▸ **Exercise brief**: Return the text below on ClamAV updates in Debian stable word for word, with no changes.

▸ **Text**:

In any case, they are not "security upgrades" in the Debian sense. They do
not fix vulnerabilities in the ClamAV package.
FWIW, even ClamAV in volatile avoids new upstream versions unless old versions
are unable to function.
Thirdly, the policy of no new upstream
versions after release isn't changed for volatile. (It is changed for
volatile-sloppy.)
And that is what people wants to be improved :-)
No. That's NOT what those who know and love Debian stable want. The lack of
upstream changes is one of the main reasons I use stable on servers.
Finally, updating the Debian package *more often* is
the opposite of coming into trademark compliance.
You know what other "non-rolling" distros do in this case: stock
versions of the programs remain unchanged and maintained for the time the
distribution is supported but in pararel there are satellite repositories/
forges.

▸ **Material provided**:
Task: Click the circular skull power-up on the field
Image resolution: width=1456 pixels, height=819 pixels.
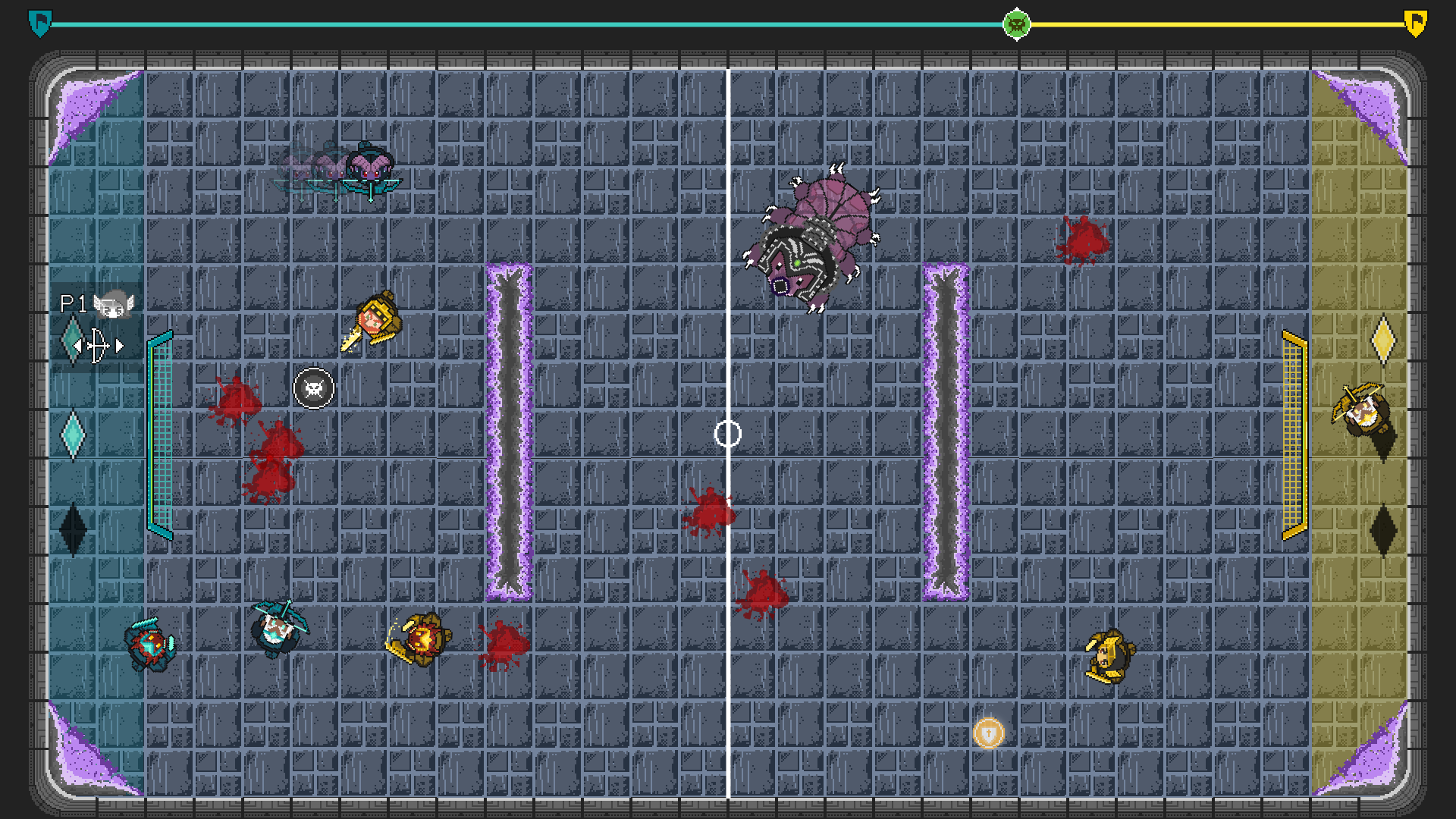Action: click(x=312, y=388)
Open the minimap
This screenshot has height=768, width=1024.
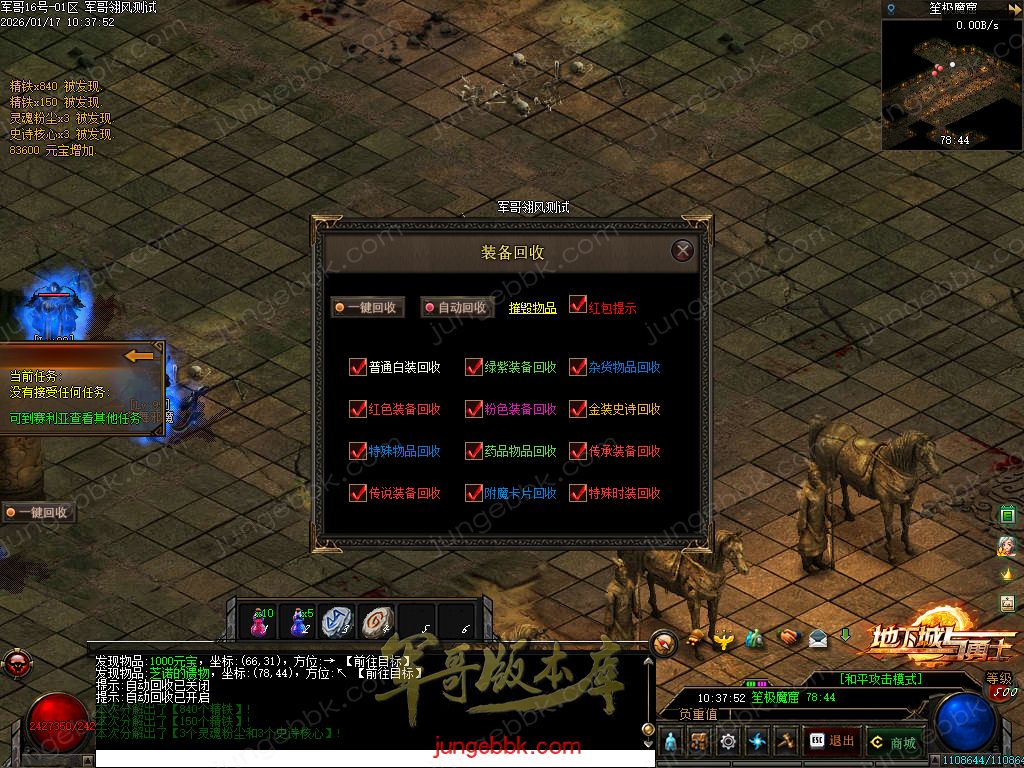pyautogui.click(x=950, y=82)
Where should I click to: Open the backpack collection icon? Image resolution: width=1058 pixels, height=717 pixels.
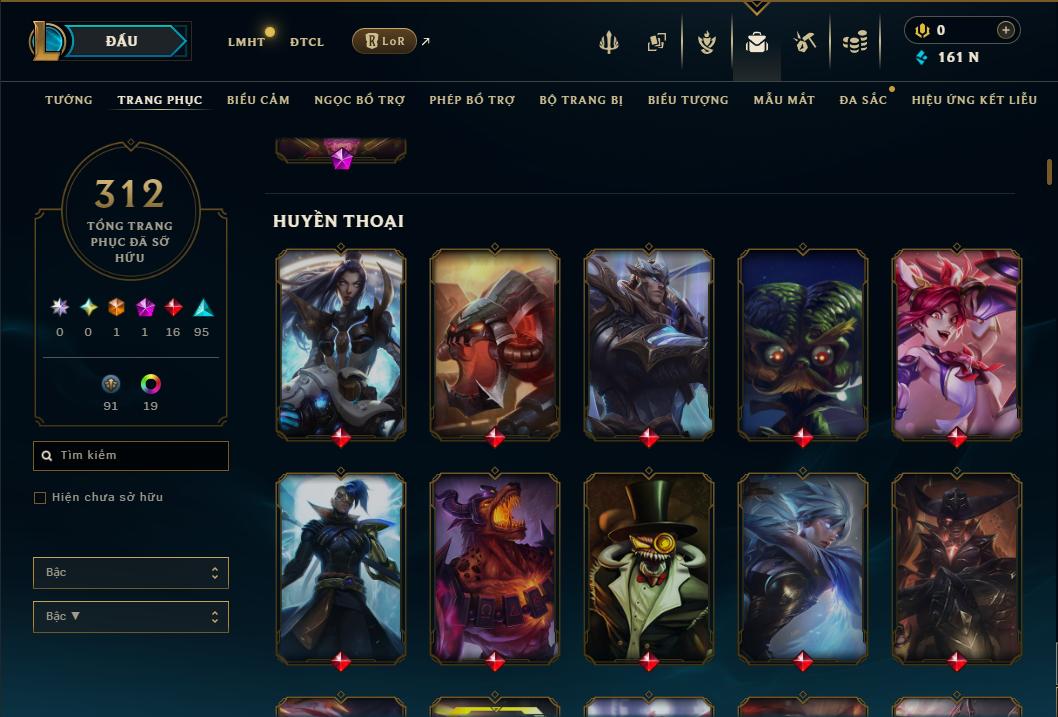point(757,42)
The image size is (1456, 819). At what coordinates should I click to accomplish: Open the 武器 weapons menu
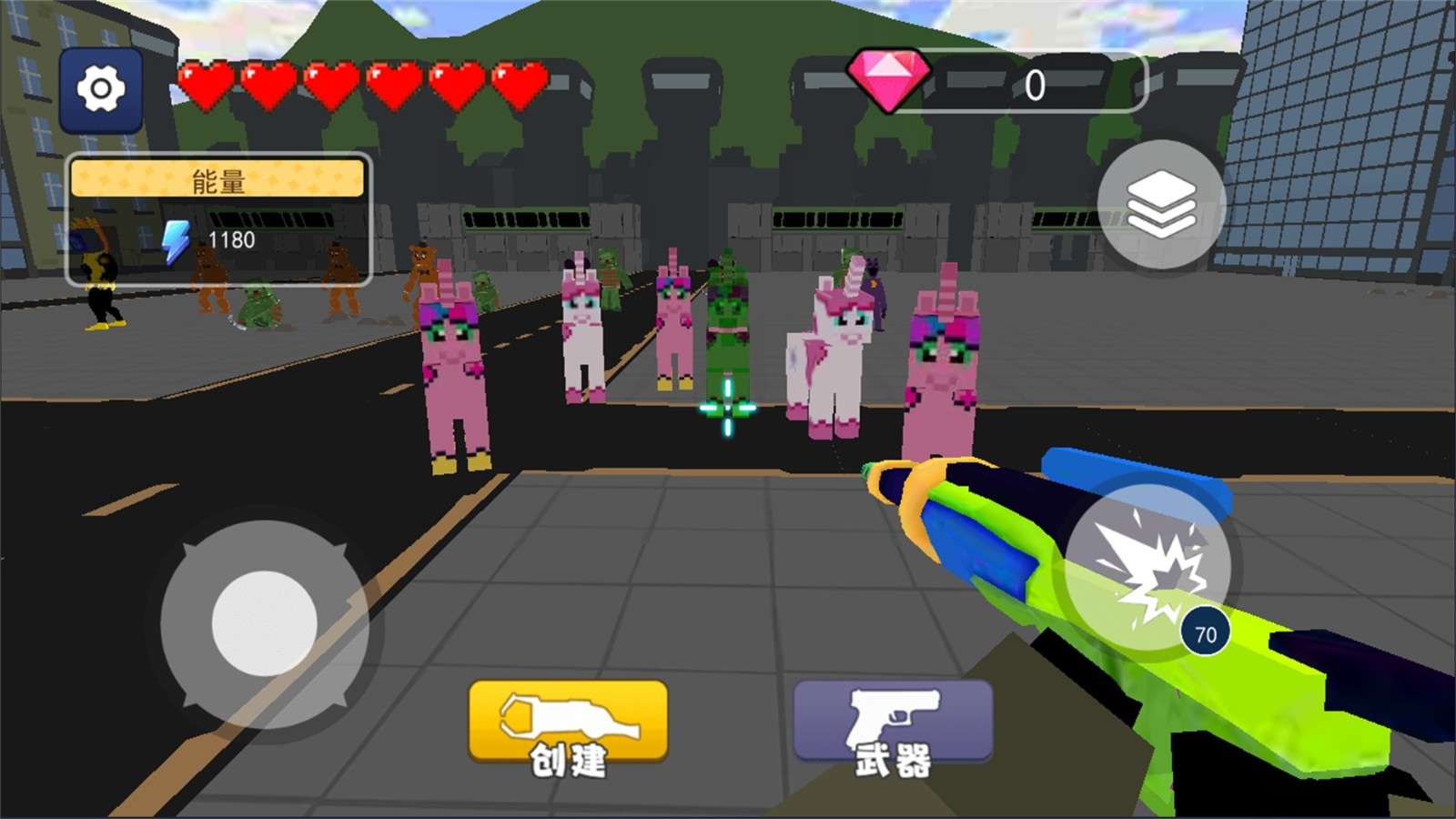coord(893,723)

▸ **The reply**:
In any case, they are not "security upgrades" in the Debian sense. They do
not fix vulnerabilities in the ClamAV package.
FWIW, even ClamAV in volatile avoids new upstream versions unless old versions
are unable to function.
Thirdly, the policy of no new upstream
versions after release isn't changed for volatile. (It is changed for
volatile-sloppy.)
And that is what people wants to be improved :-)
No. That's NOT what those who know and love Debian stable want. The lack of
upstream changes is one of the main reasons I use stable on servers.
Finally, updating the Debian package *more often* is
the opposite of coming into trademark compliance.
You know what other "non-rolling" distros do in this case: stock
versions of the programs remain unchanged and maintained for the time the
distribution is supported but in pararel there are satellite repositories/
forges.